What you need to do: Looking through the data, please report how many lines contain the string "agent", giving nothing but the number.

Stored data entries:
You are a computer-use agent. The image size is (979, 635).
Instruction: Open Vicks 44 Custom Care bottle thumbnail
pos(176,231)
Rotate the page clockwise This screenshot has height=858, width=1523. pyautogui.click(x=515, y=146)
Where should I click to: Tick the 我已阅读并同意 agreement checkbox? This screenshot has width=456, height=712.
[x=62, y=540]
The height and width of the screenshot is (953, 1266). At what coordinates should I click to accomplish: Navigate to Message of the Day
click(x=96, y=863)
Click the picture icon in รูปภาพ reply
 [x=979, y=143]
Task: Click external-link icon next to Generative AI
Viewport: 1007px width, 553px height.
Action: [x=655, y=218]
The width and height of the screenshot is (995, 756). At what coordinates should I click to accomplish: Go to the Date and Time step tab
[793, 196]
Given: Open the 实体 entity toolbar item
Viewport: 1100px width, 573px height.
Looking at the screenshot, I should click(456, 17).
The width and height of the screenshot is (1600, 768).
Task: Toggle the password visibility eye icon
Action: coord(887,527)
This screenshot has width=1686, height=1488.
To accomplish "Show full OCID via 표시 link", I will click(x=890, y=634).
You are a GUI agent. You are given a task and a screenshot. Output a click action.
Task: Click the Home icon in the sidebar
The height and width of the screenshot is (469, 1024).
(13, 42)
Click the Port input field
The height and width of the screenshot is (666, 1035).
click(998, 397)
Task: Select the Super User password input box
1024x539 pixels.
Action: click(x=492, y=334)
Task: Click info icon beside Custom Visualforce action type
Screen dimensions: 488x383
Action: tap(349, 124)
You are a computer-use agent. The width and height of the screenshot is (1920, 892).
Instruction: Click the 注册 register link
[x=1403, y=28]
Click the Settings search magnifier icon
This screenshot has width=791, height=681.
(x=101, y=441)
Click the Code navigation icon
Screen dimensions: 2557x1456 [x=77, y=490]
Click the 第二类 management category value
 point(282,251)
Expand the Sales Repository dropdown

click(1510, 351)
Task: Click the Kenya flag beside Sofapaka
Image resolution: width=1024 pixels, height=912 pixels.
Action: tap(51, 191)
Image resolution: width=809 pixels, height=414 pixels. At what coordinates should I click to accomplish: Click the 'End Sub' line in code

Result of the task: 3